The tranche was originally retained in a credit risk transfer deal sold by Freddie Mac in 2018.

The last equivalent tranche, in STACR 2019-DNA2, was sold at 1050bp in March this year.

Two other deals in the RMBS market are at guidance stage - a US$578.75m non-qualifying mortgage deal from Invictus Capital Partners, VERUS 2019-2, and a US$400.8m prime jumbo and conforming mortgage deal from Sequoia Mortgage Trust, SEMT 2019-2.

LATAM

The Republic of Chile is in the market with a local offering in a Euroclearable format.

IPTs were set at 3.80%, 4.30% and 4.65% for the nation’s 2023s, 2030s and 2050 bonds. Itau, Scotiabank and Santander are working on the deal.

Gran Tierra Energy, with operations in Latin America, is wrapping up its roadshow today and expected to price a 144/Reg S 2027 note Thursday.

Meanwhile in the secondary market, Mexican telcom America Movil’s 2049 notes were among the most heavily traded this morning, trading up by around 20bp.

EQUITIES

PIMCO Mortgage Income Trust, the PIMCO-sponsored mortgage REIT, pulled the plug on its US$1bn IPO, citing the ubiquitous “market conditions”.

Notably, this was the second time the fixed-income asset manager has failed to cross the finish line after an earlier effort in 2011.

Credit Suisse, Bank of America Merrill Lynch, Goldman Sachs and Morgan Stanley, the joint bookrunners on the offering, had hoped to place 50m shares at a fixed-price of US$20.00 apiece after the market close today.

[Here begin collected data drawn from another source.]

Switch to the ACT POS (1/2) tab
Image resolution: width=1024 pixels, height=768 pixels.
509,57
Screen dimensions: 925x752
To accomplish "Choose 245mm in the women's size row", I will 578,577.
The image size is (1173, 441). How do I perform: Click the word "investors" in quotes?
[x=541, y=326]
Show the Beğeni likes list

PIMCO Mortgage, which was to have to invested in agency-backed real estate mortgages (deeply liquid), was carefully structured, with sponsor PIMCO picking up the tab on underwriting fees and PIMCO-parent Allianz SE investing US$25m on the offering.

In the end, size appears to have been an issue. PIMCO Mortgage would have been the largest-ever mortgage REIT start-up, and as of early Monday it was only “north of half-covered” to the US$1bn funding target.

In another difficult situation, post-office REIT Postal Realty Trust took in a lower-than-expected US$76.5m on an IPO that was both downsized and came below the valuation targeted.

Stifel, Janney Montgomery Scott and BMO Capital Markets placed 4.5m shares last night at US$17.00 apiece, well below the US$19-$21 range targeted on an offering sized at 5m shares. They extended marketing from the original pricing timetable last Thursday.

Stock market stability encouraged a pair of secondary selldowns in Virtu Financial and Hostess Brands.

High frequency trading firm Virtu Financial brought a US$202.5m block trade on behalf of its founder Vincent Viola.

Morgan Stanley and Sandler O’Neill reoffered 9m shares this morning at US$22.50, the low end of a SU$22.50-$23.00 marketing range but an increase from the 7m shares they had committed to purchase.

JP Morgan offloaded a purchase of 8m Hostess shares at SU$13.40, also the low end of a US$13.40-$13.60 marketing range.

C. Dean Metropoulos, which backed the Gores Holdings SPAC that acquired the snack-foods maker in 2015, reduced its stake to 36.4%.